### Supplied text:
IMAGE: TOP OF PAGE-- Judge Robert Pringle built this large brick single house in 1774, placing the date on a plaque on the house, with that date. Pringle, who came from Scotland c. 1730, was a wealthy merchant and Assistant Justice of the Province. After his death in 1776, the house passed to his son John Julius Pringle, who studied law at The Temple in London, and was attorney general of South Carolina for 16 years. President Washington appointed him District Attorney for South Carolina and he declined Jefferson's appointment of him as Attorney General of the U.S. The house remained in the Pringle family until 1886. The Pringle house is a substantial three and one-half story brick, on a high brick basement. lt has superb Georgian interior features, a Regency piazza and a Victorian front bay window.
(Smith & Smith, Dwelling Houses , pp. 103-104, 120-127; Stockton, DYKYC, May 29, 1978; Stoney, This is Charleston , p. 104)

### Record set:
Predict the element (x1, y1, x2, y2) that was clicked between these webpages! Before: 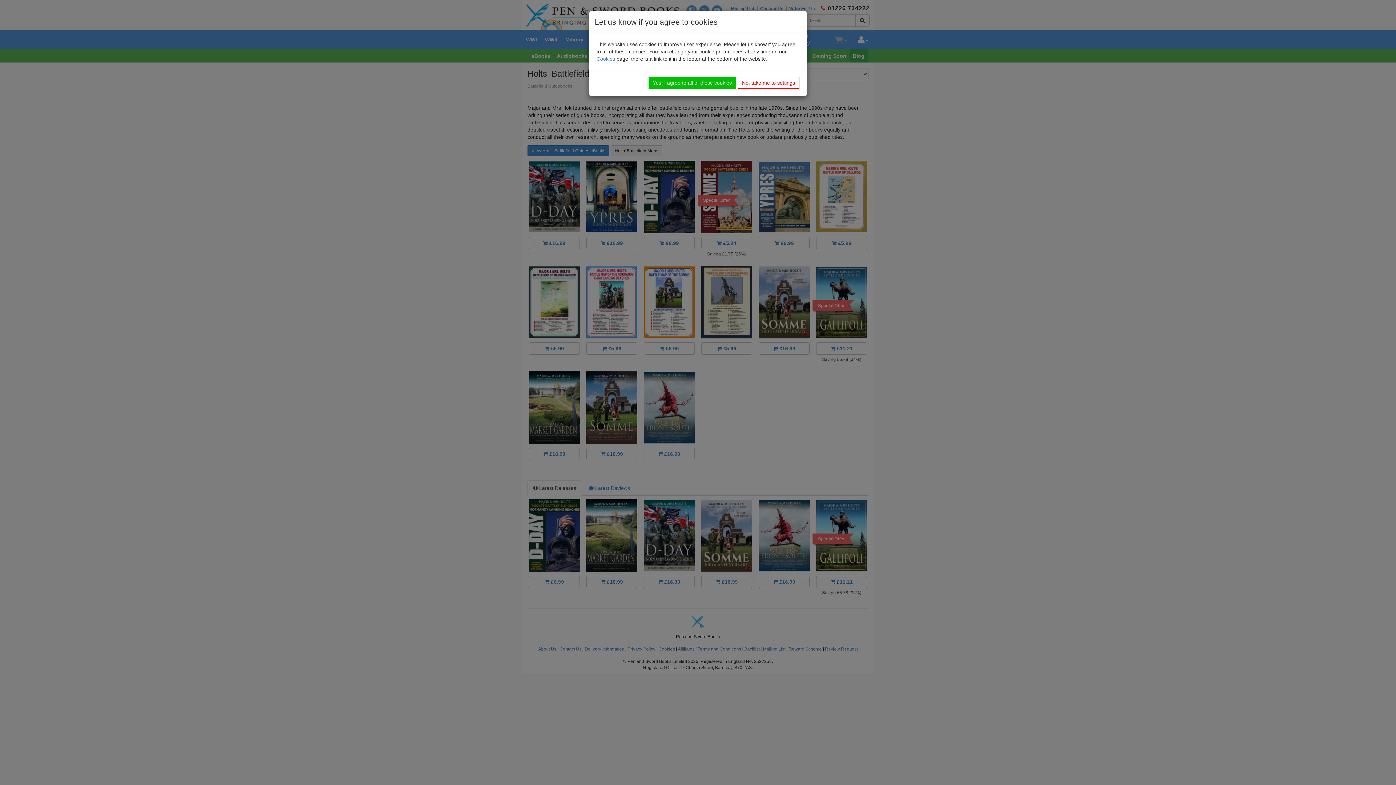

* * *

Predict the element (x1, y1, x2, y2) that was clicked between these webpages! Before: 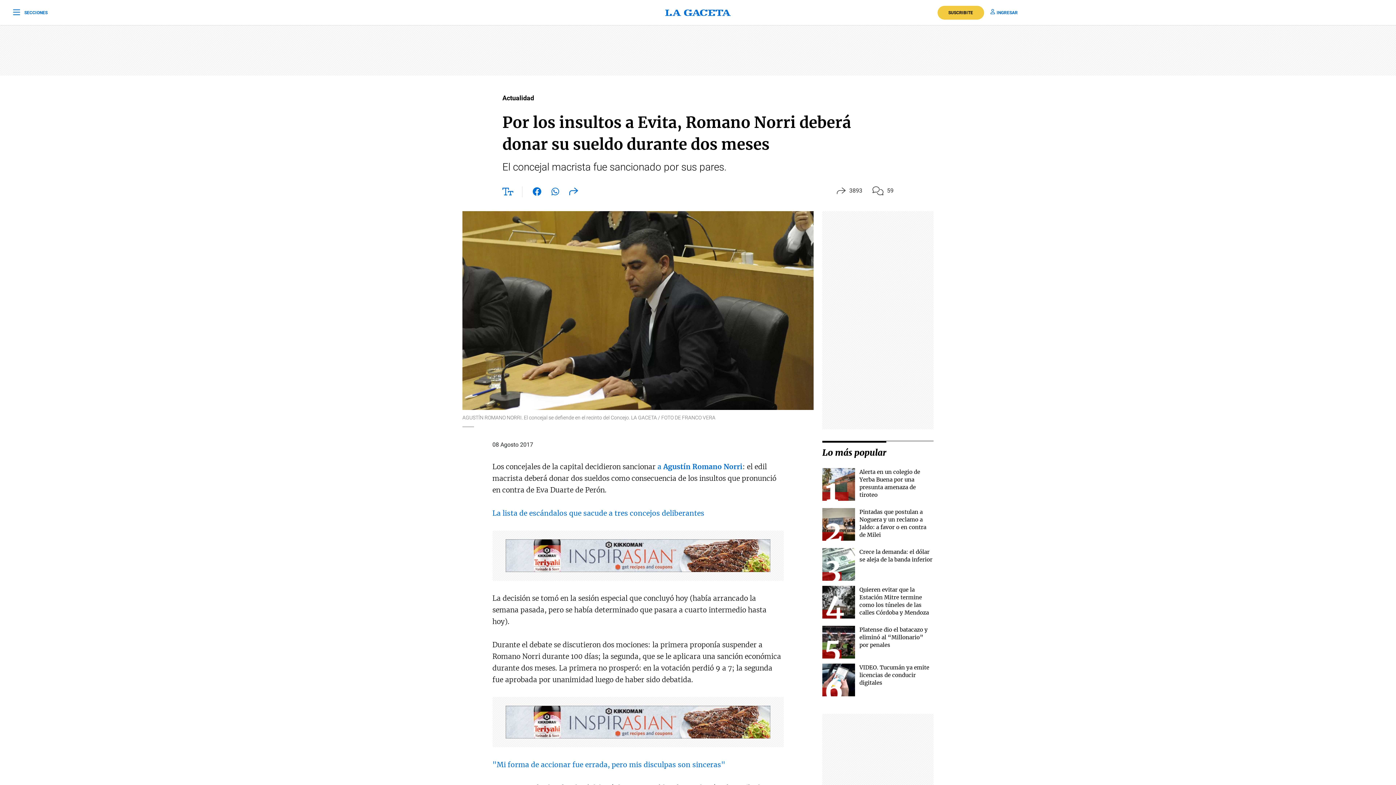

### Exercise set:
1. In the passage on the Pringle house, until what year did the house remain in the Pringle family?
2. Carry on the passage about the Pringle house, picking up after its final line.

### Exercise answers:
1. 1886

2.
72 Tradd St. c.1766

IMAGE: ON RIGHT-- This two and one-half brick house on a high brick basement, with a jerkin-head roof, is described in a deed of partition, dated 1766, between Dr. Alexander Fotheringham and Dr. Archibald McNeill. The two "Doctors of Physick" bought the property in 1765. By the deed of partition, Dr. Fotheringham took the eastern brick tenement and Dr. McNeill the western. Their wives, lsabella Fotheringham and Mary McNeill, were granddaughters of Chief Justice Robert Wright and the nieces of Sir James Wright, Royal Governor of Georgia.
(Stockton, unpub. notes; Stoney, This is Charleston , p. 105)


75 Tradd St. c.1815

-- The Rev. Aaron Whitney Leland built this large wooden house between 1815 and 1817. Ebenezer Kellogg of New England, who visited Leland in 1817 wrote that he "has one of the most comfortable, though not one of the most elegant houses in the city. lt is of his own building and accomodated to the climate, having a large piazza. . .which looks into his garden." Leland was minister of the First Presbyterian Church, next door at 57 Meeting.
(Greene, unpub. MS; SCHS; Stoney, This is Charleston , p. 105)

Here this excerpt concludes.